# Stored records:
---
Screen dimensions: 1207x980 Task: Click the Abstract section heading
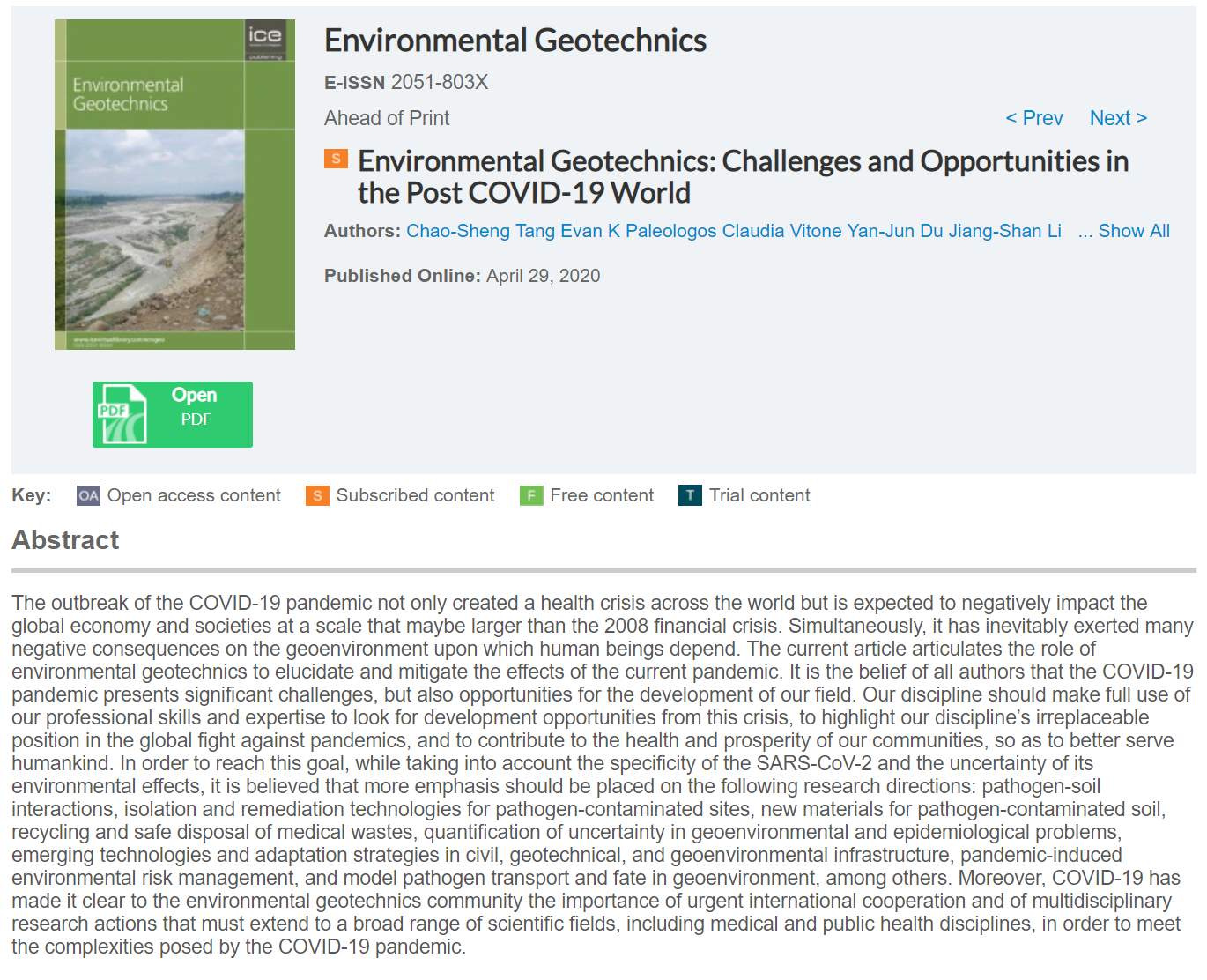pyautogui.click(x=65, y=540)
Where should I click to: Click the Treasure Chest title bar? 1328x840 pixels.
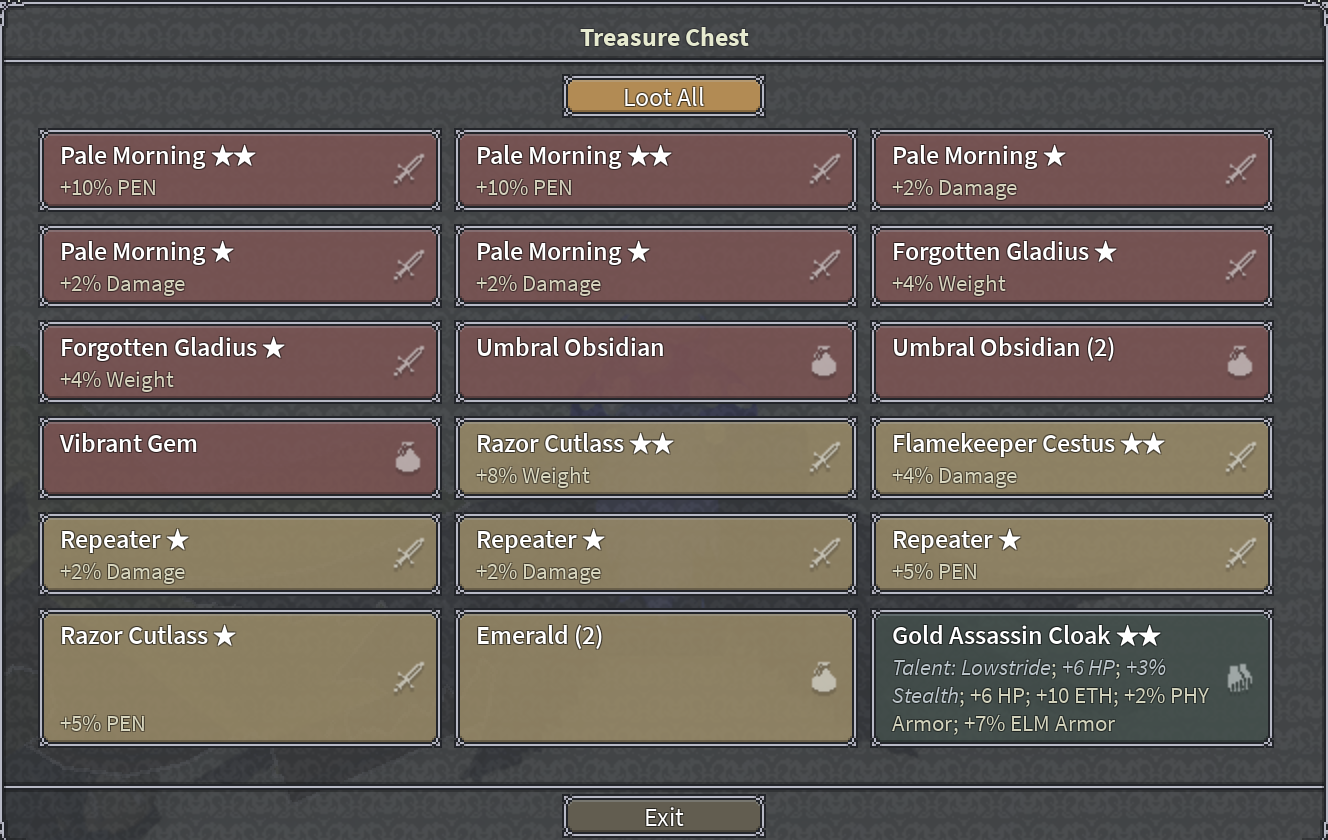point(664,38)
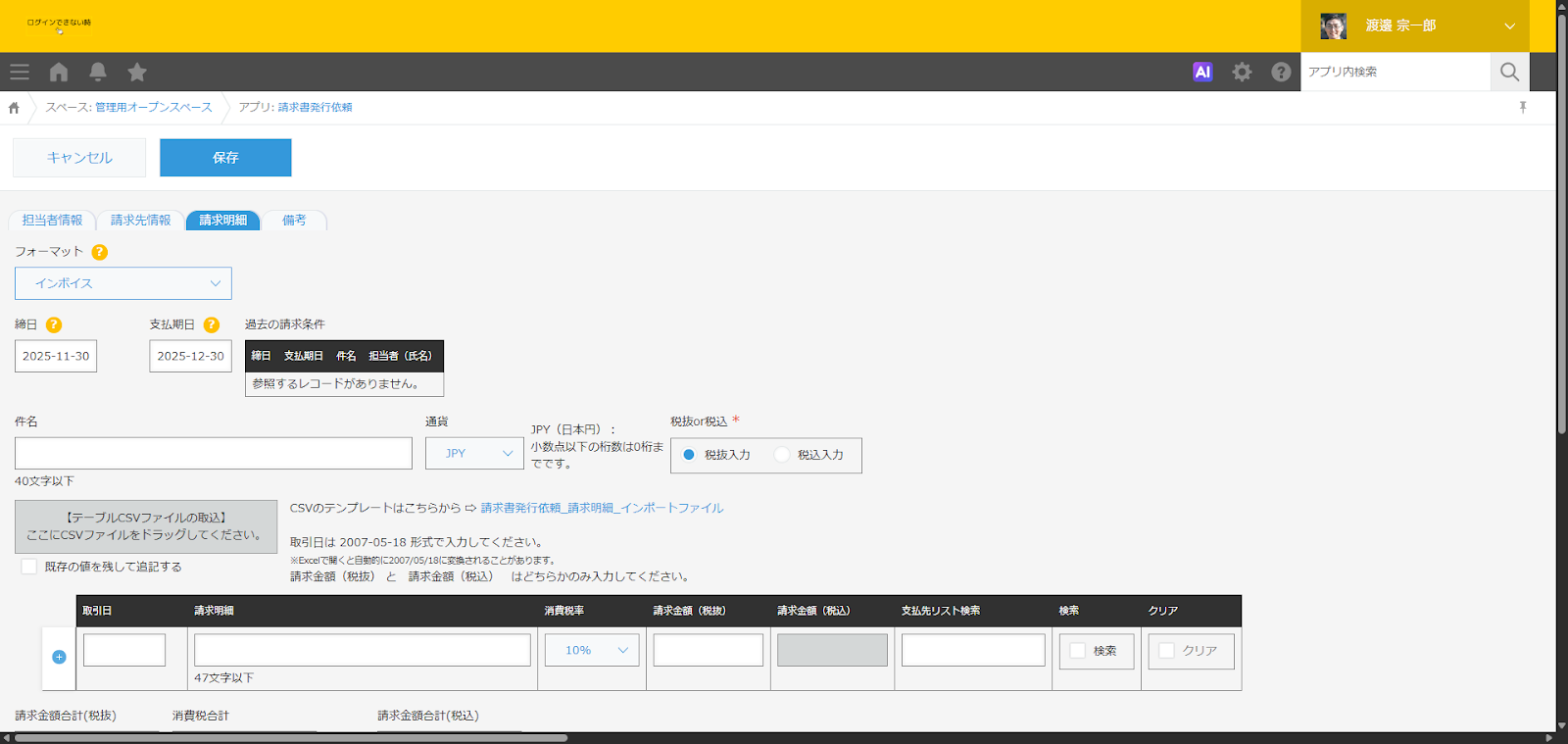Open the settings gear icon
The height and width of the screenshot is (744, 1568).
(1242, 72)
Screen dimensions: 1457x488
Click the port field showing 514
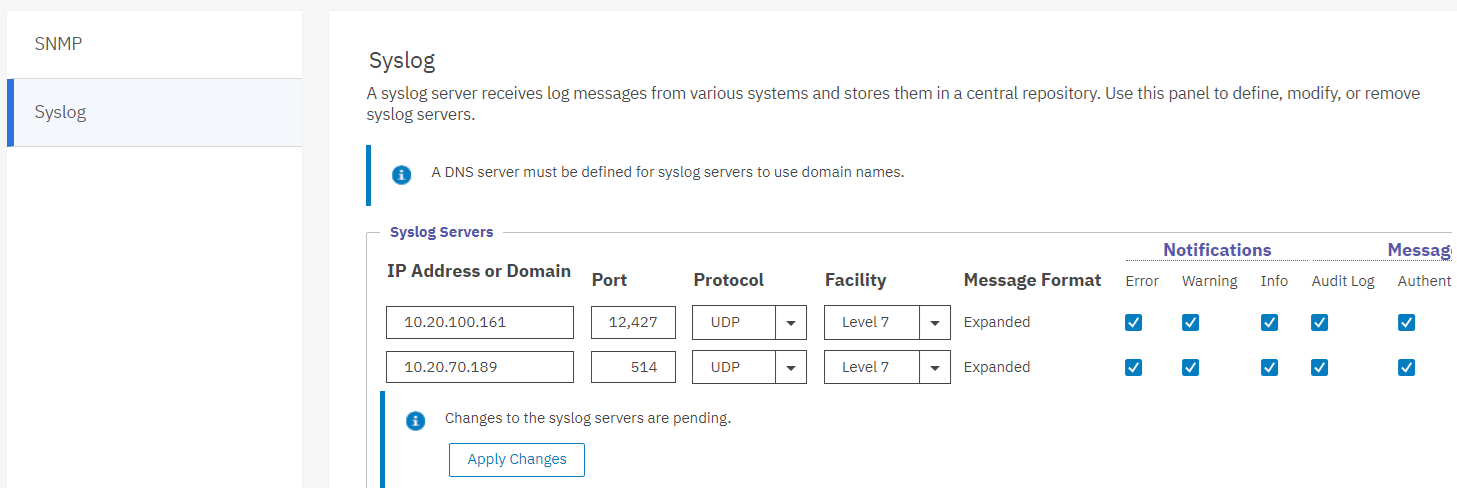point(633,367)

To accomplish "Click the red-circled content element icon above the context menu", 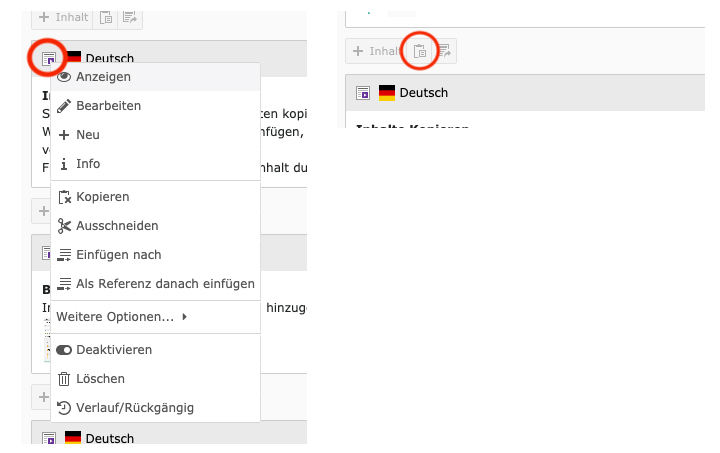I will click(x=48, y=59).
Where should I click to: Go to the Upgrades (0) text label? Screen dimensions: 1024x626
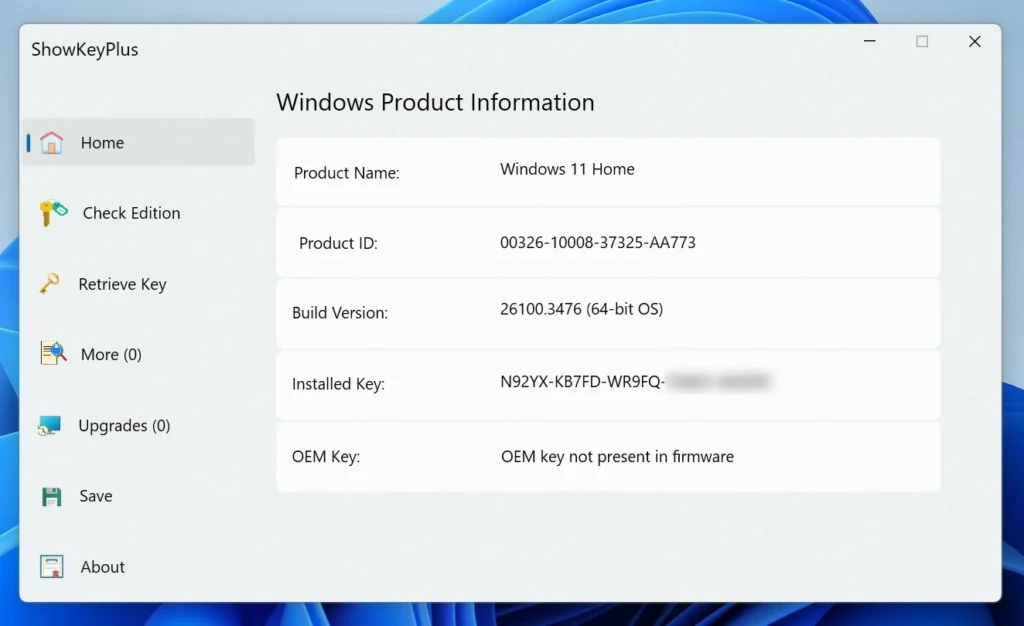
---
# Exercise goal:
Repeat, word for word and with no pictures, only the lines running from the beginning of the data to the line that contains "Screen dimensions: 1457x488".

# Expected answer:
Screen dimensions: 1207x980 Task: Click the Abstract section heading
pyautogui.click(x=65, y=540)
Where should I click to: Click the Treasure Chest title bar? 1328x840 pixels.
point(664,38)
Open the settings gear icon
The height and width of the screenshot is (744, 1568).
(1242, 72)
Screen dimensions: 1457x488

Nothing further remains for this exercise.